In February 2009, a cease-and-desist order was issued by the JFTC for allegedly breaking the Antimonopoly Act, demanding that the society end its blanket-fee system. Under that system, radio and TV stations are allowed unlimited use of JASRAC-managed music copyrights for a flat fee of 1.5% of their annual broadcasting revenue. The order was withdrawn, however, in June 2012.

On 1 November 2013, in response to a petition by rival e-License Inc., the Intellectual Property High Court, a special branch of the Tokyo High Court that settles patent disputes, declared that JASRAC's fee levying system impeded competition within the industry and made it extremely difficult for other organizations to enter the market.
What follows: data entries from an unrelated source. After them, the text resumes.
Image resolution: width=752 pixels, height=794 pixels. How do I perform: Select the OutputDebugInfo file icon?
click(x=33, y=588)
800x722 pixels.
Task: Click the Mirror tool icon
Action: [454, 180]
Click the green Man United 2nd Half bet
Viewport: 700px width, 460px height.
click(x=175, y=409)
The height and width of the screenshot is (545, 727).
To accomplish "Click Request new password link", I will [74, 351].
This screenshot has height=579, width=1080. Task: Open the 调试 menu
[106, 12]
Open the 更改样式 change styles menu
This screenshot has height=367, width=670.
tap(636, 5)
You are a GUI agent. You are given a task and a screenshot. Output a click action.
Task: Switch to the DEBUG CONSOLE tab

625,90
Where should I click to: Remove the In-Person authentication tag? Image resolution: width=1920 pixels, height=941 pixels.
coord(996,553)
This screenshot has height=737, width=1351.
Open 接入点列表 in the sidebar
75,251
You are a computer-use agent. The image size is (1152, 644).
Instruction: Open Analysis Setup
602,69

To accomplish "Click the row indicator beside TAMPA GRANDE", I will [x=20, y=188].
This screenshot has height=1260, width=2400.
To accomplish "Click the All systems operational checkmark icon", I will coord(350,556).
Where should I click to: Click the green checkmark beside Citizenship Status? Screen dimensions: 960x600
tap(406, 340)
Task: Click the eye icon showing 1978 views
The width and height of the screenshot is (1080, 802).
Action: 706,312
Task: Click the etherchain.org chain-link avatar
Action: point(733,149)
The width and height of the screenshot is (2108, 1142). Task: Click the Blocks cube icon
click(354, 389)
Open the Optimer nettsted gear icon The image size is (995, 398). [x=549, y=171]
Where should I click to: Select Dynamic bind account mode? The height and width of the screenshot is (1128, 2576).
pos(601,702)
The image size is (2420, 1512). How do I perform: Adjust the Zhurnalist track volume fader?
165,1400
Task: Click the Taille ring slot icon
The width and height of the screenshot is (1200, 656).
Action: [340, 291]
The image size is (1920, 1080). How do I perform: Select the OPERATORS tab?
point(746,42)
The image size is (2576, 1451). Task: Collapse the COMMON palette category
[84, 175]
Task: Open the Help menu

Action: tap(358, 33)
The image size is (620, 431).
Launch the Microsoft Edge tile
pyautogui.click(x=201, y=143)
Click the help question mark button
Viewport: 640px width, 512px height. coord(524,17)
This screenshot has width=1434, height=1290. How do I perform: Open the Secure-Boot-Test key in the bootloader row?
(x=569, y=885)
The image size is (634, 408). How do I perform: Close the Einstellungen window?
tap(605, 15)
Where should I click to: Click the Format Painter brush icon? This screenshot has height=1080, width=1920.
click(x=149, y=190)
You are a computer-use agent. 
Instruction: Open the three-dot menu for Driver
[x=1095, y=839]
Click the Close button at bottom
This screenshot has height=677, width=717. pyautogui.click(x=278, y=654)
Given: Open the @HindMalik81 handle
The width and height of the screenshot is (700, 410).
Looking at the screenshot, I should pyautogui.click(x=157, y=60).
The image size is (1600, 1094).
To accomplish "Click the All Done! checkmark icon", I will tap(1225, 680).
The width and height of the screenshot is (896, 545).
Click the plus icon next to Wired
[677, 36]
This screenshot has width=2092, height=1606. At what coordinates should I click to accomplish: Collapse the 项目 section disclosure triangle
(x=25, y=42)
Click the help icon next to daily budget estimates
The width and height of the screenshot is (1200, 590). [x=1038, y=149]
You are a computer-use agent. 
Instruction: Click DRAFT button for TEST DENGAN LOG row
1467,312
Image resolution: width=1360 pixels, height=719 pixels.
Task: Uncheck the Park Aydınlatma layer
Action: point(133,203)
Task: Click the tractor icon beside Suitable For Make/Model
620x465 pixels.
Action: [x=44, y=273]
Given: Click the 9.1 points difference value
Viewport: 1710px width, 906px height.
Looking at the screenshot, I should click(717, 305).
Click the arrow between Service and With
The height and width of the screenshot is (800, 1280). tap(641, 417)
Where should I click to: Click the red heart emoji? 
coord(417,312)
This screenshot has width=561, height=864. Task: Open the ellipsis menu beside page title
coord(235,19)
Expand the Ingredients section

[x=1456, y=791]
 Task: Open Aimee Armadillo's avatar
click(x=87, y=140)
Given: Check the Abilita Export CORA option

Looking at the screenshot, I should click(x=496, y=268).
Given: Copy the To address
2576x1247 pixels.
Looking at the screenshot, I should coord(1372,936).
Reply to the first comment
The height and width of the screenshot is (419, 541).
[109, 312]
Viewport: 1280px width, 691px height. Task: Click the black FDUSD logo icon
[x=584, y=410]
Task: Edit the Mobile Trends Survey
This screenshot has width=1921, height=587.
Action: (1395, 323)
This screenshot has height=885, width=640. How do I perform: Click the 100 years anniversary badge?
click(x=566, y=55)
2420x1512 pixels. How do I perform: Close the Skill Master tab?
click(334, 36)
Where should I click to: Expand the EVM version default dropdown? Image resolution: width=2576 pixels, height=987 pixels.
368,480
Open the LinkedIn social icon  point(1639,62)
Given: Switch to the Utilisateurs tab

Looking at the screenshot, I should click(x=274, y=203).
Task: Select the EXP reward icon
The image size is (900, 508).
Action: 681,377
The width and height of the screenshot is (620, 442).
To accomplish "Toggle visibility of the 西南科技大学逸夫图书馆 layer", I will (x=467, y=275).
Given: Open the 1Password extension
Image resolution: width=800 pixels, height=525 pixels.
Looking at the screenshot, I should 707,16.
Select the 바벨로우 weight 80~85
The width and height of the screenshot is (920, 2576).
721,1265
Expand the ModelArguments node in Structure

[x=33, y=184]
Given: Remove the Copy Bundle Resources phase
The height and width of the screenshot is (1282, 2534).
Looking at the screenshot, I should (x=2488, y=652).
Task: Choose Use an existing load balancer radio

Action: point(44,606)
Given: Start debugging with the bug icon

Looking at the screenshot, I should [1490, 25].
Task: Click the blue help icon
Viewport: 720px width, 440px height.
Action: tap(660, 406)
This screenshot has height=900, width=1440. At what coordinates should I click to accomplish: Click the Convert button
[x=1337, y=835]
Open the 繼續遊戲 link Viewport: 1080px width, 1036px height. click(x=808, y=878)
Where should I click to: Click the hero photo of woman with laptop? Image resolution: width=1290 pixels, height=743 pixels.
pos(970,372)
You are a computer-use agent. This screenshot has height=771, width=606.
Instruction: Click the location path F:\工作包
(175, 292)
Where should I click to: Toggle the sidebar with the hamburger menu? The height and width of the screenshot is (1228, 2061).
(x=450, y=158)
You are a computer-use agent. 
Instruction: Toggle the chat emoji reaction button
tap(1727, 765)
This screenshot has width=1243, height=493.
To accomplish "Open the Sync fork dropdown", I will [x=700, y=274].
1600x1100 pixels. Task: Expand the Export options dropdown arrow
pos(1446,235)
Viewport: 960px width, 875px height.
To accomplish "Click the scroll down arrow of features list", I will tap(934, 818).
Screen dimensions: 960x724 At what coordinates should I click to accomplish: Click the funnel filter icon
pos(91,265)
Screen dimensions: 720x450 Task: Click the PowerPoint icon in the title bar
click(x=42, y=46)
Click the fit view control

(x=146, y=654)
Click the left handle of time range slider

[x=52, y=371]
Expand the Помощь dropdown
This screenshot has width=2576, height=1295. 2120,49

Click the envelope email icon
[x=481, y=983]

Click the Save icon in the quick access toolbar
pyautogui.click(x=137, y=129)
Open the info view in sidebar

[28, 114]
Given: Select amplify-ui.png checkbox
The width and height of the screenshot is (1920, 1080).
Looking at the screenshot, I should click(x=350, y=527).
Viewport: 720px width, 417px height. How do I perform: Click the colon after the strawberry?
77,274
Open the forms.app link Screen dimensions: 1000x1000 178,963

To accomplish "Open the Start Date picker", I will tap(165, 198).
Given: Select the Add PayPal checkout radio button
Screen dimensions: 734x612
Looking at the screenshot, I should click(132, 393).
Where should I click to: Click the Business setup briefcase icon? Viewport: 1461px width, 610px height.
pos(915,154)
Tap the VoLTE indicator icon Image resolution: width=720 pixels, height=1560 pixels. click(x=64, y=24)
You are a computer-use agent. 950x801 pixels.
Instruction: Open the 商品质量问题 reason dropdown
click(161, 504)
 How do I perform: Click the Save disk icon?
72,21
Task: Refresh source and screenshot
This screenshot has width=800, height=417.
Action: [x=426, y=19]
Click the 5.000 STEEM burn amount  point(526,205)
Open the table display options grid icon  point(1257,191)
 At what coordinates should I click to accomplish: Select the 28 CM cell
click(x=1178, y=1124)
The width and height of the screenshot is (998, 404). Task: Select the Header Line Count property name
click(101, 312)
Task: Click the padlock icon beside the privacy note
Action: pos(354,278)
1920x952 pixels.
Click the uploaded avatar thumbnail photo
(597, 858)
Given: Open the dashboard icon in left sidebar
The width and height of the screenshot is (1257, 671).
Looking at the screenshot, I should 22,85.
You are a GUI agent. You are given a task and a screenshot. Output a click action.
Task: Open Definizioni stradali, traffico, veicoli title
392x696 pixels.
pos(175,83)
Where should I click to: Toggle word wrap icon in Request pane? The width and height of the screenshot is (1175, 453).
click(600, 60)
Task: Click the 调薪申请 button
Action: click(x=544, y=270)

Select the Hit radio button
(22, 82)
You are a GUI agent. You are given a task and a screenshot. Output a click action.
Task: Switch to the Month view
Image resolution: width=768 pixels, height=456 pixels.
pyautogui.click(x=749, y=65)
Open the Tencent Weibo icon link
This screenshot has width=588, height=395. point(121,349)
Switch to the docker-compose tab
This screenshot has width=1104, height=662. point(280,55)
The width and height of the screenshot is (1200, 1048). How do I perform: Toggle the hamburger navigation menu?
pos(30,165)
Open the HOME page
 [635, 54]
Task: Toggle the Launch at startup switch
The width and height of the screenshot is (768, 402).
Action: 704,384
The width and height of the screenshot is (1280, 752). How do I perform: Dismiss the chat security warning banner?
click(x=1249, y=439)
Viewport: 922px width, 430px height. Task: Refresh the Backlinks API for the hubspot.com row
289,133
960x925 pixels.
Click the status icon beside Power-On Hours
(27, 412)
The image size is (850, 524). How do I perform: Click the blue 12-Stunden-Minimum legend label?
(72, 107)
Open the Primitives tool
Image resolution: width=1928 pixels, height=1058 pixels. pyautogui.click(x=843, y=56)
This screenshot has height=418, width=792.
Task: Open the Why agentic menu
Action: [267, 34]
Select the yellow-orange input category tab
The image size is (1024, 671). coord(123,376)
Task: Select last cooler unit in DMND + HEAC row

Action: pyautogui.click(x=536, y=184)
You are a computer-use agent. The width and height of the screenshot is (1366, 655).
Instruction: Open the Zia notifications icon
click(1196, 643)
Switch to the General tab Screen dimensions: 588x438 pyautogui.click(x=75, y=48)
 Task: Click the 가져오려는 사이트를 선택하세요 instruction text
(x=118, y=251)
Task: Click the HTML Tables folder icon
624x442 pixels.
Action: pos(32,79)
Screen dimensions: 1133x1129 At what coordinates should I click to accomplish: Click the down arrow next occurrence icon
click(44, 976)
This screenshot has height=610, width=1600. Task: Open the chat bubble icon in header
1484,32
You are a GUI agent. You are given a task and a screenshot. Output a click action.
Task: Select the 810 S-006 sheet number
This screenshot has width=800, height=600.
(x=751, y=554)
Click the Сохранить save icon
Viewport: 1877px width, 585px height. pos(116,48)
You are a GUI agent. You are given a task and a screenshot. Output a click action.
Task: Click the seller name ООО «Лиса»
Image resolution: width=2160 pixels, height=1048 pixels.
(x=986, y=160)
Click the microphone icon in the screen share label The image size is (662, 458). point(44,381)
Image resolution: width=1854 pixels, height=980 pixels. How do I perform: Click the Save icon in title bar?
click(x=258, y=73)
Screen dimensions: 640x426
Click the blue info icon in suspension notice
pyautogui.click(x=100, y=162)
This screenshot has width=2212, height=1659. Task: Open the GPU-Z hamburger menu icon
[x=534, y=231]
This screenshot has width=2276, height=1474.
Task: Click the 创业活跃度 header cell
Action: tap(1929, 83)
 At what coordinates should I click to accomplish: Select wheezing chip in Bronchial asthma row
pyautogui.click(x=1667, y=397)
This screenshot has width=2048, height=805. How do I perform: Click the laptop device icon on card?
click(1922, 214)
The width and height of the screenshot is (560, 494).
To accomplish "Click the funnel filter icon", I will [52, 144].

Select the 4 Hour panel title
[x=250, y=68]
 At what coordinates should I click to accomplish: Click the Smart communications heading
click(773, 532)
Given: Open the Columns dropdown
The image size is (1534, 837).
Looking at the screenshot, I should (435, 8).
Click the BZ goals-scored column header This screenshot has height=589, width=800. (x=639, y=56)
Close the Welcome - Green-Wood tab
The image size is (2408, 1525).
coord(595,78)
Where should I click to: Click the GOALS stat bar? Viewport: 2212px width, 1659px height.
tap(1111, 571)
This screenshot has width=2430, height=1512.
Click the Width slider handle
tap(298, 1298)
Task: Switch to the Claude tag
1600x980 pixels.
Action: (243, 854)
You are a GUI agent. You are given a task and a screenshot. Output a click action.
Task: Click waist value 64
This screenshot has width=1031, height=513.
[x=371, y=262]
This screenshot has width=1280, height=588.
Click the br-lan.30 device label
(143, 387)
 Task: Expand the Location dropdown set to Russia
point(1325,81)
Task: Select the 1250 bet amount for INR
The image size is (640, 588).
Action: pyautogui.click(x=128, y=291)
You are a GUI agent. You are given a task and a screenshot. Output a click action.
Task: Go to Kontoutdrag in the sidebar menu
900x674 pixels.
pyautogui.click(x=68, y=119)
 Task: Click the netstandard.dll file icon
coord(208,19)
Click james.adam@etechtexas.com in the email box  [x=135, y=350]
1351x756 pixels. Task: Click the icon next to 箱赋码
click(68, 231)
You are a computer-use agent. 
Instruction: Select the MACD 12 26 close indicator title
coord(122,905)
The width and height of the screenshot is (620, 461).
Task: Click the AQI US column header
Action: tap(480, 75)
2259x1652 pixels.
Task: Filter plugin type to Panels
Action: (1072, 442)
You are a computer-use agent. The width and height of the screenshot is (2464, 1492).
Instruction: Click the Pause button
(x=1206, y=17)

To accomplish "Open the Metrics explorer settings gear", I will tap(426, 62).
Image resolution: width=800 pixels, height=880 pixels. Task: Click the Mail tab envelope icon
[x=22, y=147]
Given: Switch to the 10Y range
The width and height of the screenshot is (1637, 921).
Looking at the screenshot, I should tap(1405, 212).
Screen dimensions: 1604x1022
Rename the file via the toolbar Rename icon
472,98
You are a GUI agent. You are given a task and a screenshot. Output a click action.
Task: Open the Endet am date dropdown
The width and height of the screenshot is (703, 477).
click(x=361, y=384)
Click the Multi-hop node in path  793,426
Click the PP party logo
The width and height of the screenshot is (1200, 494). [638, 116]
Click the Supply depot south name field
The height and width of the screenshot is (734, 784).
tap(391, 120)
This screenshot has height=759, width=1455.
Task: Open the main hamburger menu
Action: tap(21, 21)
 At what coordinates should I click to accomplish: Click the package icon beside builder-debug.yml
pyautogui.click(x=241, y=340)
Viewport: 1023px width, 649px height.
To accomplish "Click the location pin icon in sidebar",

In February 2017, JASRAC sparked a controversy that they announced they would start collecting copyright fees off of music schools. In response to this, many schools, including Yamaha Music Foundation across Japan filed a petition, arguing that it would lead to increased tuition rates. In October 2022, the Supreme Court of Japan considered music schools shouldn't pay copyright fees because students play music. Facilities are still subject to copyright for music performed by teachers.

==JASRAC Awards==

Established in 1982, the annual JASRAC Awards honors the lyricists, composers, and music publishers whose works received the largest share of royalties from JASRAC—earned through music distribution, karaoke usage, features in commercials etc.—in a given fiscal year (e.g. April 2020–May 2021). Gold, Silver, and Bronze awards are given to the top three of the top ten domestic songs with the most royalties distributed, the International Award is given to the domestic song that received the most royalties from overseas copyright management organizations, and the Foreign Work Award is given to the non-Japanese song that earned the most royalties domestically. In 2003, the background music for Hayao Miyazaki's Spirited Away became the first instrumental work to win the Gold Award. In 2012, JASRAC awarded SMAP's "Sekai ni Hitotsu Dake no Hana" as the song with the most royalties earned in the ceremony's 30-year history. As of 2025, five songs have won the Gold Award for two consecutive years: Eiko Segawa's "Inochi Kurenai" (1988 and 1989); SMAP's "Sekai ni Hitotsu Dake no Hana" (2004 and 2005); AKB48's "Heavy Rotation" (2012 and 2013); LiSA's "Gurenge" (2021 and 2022), and Yoasobi's "Idol".